The body that was most aggressively against India's decision to lift the ban on non-iodised salt in the year 2000 was the ICCIDD an organization funded by WHO and USAID. USAID, a US government-run agency, is particularly known for following an aggressive and corporate-driven 'development' agenda in Third World countries. The iodisation programme in India was led by scientists from AIIMS, under the banner of the Indian Coalition for Control of IDDs, which has the same abbreviation as that of the international body.
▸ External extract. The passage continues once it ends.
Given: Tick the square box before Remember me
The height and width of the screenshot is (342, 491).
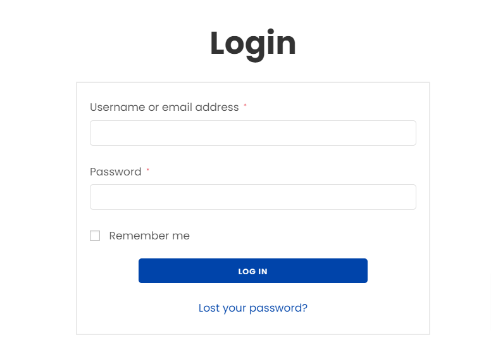Looking at the screenshot, I should coord(95,236).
Notably, some of the scientists, for instance Dr Chandrakant Pandav and Dr Madhu Karmarkar, have connections with the international ICCIDD and hence may share views with the body. Pandav was the South East Asia regional coordinator of ICCIDD. Also, the ICCIDD newsletter of August 2000 shows that this body was instrumental in the filing of the public interest litigation with the Supreme Court of India against the lifting of the ban. The case was originally filed by Common Cause, and later, Dr Danish Moorti, a member of the Indian ICCIDD became a petitioner. The case remains pending before the Supreme Court.
Clearly, the government iodisation programme does benefit the bigger I-salt manufacturers. But Kothari sees a larger connection. "The entire iodisation programme is part of a corporate ploy to shift emphasis from food and nutrition issues and the Right to Food campaign to micronutrients," he alleges. "Iodisation is not the end of the salt-fortification story," says Kothari. He says that it may be followed by fortification with iron, zinc, copper, and what not. He notes that Union Health Minister Ambumani Ramadoss has already talked about iron fortification in the future, and zinc fortification may already be in the pipeline. "With every added fortification, the price of salt will rise, and the beneficiaries will be the big players in the global and national trade in salt and micronutrients," Kothari predicts.